[Records from a collection]
■ ■ ■
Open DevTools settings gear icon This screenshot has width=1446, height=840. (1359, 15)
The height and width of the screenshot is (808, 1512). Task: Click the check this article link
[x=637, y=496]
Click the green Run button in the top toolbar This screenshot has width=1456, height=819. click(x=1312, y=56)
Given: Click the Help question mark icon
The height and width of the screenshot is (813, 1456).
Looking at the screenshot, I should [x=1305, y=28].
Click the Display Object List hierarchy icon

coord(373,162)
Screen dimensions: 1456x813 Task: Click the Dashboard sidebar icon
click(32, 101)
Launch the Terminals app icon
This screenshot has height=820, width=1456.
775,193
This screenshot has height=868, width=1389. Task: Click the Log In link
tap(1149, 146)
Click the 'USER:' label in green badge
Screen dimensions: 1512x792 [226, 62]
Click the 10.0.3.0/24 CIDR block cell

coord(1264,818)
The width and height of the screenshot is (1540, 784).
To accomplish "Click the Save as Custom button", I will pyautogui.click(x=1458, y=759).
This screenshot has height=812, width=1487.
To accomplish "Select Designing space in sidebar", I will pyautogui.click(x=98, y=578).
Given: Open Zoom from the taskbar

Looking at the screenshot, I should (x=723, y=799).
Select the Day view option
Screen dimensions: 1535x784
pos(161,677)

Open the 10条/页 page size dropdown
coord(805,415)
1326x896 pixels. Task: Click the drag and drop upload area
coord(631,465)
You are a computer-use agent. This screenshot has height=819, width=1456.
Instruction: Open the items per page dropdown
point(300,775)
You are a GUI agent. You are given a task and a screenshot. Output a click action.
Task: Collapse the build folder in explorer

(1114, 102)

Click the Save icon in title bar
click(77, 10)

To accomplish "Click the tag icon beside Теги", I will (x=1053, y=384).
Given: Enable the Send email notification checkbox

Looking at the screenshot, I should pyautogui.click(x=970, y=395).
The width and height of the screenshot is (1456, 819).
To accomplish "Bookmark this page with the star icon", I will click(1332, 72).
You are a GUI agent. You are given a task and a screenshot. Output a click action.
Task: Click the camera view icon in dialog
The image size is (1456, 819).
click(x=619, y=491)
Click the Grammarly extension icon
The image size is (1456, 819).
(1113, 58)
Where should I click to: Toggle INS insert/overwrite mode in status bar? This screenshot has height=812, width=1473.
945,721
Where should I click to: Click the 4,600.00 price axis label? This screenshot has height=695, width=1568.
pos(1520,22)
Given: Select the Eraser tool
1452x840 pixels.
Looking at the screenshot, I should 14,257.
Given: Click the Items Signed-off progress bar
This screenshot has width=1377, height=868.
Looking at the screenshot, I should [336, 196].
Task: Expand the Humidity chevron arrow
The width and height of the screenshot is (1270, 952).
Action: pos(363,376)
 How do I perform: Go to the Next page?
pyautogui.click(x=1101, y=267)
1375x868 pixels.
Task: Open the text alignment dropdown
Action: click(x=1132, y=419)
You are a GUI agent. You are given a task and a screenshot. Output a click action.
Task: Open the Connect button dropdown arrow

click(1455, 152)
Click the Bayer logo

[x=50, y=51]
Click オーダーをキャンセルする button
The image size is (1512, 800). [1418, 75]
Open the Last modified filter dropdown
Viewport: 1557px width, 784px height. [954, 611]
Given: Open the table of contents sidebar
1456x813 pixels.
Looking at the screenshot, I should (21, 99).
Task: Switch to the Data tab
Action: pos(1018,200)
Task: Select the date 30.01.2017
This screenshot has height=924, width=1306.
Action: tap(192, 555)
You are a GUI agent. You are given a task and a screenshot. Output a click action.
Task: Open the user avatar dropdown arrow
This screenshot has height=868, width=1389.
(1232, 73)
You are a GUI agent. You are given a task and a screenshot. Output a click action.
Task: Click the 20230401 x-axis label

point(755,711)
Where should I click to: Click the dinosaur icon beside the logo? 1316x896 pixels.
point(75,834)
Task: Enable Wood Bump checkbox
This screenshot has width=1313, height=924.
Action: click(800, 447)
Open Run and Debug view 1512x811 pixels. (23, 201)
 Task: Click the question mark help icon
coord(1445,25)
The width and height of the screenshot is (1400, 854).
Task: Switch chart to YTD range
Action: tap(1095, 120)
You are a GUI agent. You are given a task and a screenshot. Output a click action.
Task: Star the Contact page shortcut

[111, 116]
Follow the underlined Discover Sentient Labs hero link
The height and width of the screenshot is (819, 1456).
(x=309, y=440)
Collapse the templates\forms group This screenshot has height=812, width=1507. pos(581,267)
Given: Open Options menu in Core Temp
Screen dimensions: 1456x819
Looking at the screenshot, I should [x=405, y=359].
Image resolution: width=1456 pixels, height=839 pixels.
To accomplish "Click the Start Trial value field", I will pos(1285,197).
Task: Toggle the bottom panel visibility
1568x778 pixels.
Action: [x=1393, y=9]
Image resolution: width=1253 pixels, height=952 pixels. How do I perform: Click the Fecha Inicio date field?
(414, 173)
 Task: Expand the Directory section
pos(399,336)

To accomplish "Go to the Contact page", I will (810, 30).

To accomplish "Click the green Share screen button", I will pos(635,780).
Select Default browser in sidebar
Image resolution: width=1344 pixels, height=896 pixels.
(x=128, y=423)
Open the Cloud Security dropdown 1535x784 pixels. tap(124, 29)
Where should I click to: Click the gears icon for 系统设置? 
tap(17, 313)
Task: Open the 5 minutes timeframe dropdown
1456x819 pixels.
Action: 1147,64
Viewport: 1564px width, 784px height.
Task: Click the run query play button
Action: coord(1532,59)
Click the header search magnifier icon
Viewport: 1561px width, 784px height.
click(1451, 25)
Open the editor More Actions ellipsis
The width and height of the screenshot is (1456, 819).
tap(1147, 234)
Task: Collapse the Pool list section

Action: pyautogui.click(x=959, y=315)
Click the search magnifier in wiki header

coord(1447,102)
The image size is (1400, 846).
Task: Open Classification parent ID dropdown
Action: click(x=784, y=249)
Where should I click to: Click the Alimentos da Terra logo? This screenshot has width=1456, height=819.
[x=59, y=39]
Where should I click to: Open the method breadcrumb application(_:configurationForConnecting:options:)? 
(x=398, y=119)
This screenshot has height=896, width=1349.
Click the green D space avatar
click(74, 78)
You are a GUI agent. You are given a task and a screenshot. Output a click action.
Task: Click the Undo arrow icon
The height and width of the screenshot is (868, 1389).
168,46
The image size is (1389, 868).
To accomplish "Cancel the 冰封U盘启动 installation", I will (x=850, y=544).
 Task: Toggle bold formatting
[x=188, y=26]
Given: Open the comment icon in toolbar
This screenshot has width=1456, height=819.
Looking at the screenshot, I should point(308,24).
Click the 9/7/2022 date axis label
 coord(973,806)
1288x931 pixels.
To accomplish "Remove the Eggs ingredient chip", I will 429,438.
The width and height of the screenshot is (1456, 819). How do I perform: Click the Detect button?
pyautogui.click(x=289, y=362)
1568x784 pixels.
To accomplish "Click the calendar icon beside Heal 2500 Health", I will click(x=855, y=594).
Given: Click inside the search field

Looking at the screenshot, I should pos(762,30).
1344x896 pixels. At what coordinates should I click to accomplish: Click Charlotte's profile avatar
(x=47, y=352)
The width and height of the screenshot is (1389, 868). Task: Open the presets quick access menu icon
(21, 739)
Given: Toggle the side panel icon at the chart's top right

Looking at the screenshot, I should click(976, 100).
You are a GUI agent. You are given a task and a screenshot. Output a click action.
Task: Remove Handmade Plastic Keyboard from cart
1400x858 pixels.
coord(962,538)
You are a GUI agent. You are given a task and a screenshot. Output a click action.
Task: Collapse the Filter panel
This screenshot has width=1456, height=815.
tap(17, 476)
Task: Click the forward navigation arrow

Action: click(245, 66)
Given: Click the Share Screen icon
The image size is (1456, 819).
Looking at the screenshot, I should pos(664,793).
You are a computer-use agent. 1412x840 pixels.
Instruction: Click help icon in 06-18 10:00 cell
■ ■ ■
◆ DIRECTIONS ◆
Return, exactly, the lines from the first line of the records above to the line containing "Select the Day view option", both included.

◆ ANSWER FOR THE TASK ◆
Open DevTools settings gear icon This screenshot has width=1446, height=840. (1359, 15)
The height and width of the screenshot is (808, 1512). Task: Click the check this article link
[x=637, y=496]
Click the green Run button in the top toolbar This screenshot has width=1456, height=819. click(x=1312, y=56)
Given: Click the Help question mark icon
The height and width of the screenshot is (813, 1456).
Looking at the screenshot, I should [x=1305, y=28].
Click the Display Object List hierarchy icon

coord(373,162)
Screen dimensions: 1456x813 Task: Click the Dashboard sidebar icon
click(32, 101)
Launch the Terminals app icon
This screenshot has height=820, width=1456.
775,193
This screenshot has height=868, width=1389. Task: Click the Log In link
tap(1149, 146)
Click the 'USER:' label in green badge
Screen dimensions: 1512x792 [226, 62]
Click the 10.0.3.0/24 CIDR block cell

coord(1264,818)
The width and height of the screenshot is (1540, 784).
To accomplish "Click the Save as Custom button", I will pyautogui.click(x=1458, y=759).
This screenshot has height=812, width=1487.
To accomplish "Select Designing space in sidebar", I will pyautogui.click(x=98, y=578).
Given: Open Zoom from the taskbar

Looking at the screenshot, I should (x=723, y=799).
Select the Day view option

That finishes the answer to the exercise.